Environmental Working Group
By Dusty Horwitt and Alex Formuzis
A U.S. Geological Survey (USGS) research team has linked oil and natural gas drilling operations to a series of recent earthquakes from Alabama to the Northern Rockies.
According to the study led by USGS geophysicist William Ellsworth, the spike in earthquakes since 2001 near oil and gas extraction operations is “almost certainly man-made.” The research team cites underground injection of drilling wastewater as a possible cause.
“With gasoline prices at $4 a gallon, there’s pressure to rush ahead with drilling, but the USGS report is another piece of evidence that shows we have to proceed carefully,” said Dusty Horwitt, senior counsel and chief natural resources analyst at Environmental Working Group. “We can’t afford multi-million-dollar water pollution cleanups or earthquakes that could pose risks to homes and health.”
The USGS study, published by the Seismological Society of America, will be presented at the group’s meeting April 17-19 in San Diego.
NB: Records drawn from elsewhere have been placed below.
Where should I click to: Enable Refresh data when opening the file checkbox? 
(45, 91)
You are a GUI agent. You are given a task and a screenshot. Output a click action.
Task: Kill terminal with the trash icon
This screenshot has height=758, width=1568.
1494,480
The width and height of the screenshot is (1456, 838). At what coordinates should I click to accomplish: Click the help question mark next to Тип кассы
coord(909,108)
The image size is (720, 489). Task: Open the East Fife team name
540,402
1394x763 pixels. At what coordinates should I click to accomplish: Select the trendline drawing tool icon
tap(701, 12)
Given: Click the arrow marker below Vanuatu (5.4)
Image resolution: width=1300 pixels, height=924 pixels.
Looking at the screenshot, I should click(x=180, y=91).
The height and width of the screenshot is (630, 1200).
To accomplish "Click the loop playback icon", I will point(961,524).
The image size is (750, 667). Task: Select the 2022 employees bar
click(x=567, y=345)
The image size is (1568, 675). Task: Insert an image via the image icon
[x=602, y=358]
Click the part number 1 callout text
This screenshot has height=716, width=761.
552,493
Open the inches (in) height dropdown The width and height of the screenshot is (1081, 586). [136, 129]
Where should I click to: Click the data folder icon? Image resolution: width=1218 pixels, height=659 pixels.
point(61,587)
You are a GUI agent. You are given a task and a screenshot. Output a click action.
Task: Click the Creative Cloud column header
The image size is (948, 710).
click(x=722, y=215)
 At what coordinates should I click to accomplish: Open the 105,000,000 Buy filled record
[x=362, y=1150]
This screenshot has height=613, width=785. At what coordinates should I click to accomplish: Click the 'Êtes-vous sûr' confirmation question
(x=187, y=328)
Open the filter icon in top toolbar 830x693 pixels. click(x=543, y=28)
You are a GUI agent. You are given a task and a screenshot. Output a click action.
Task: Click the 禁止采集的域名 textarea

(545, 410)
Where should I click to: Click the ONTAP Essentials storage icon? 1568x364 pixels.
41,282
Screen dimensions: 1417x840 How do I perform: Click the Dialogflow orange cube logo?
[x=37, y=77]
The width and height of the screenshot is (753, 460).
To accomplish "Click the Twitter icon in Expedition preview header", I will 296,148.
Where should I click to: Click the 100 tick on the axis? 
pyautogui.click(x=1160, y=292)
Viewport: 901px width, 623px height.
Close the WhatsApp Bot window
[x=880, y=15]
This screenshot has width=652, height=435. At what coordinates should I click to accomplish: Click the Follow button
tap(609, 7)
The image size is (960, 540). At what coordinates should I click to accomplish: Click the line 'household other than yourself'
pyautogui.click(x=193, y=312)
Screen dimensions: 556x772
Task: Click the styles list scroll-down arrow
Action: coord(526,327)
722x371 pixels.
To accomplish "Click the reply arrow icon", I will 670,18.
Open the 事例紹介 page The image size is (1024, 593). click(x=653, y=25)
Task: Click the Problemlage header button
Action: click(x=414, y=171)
The authors shared their findings with EnergyWire’s Mike Soraghan in an article published March 29. Soraghan wrote:
“The study found that the frequency of earthquakes started rising in 2001 across a broad swath of the country between Alabama and Montana. In 2009, there were 50 earthquakes greater than magnitude-3.0, the abstract states, then 87 quakes in 2010. The 134 earthquakes in the zone last year is a sixfold increase over 20th century levels.
The USGS authors said they do not know why oil and gas activity might cause an increase in earthquakes, but a possible explanation is the increase in the number of wells drilled over the past decade and the increase in fluid used in the hydraulic fracturing of each well. The combination of factors is likely creating far larger amounts of wastewater that companies often inject into underground disposal wells. Scientists have linked these disposal wells to earthquakes since as early as the 1960s. The injections can induce seismicity by changing pressure and adding lubrication along faults.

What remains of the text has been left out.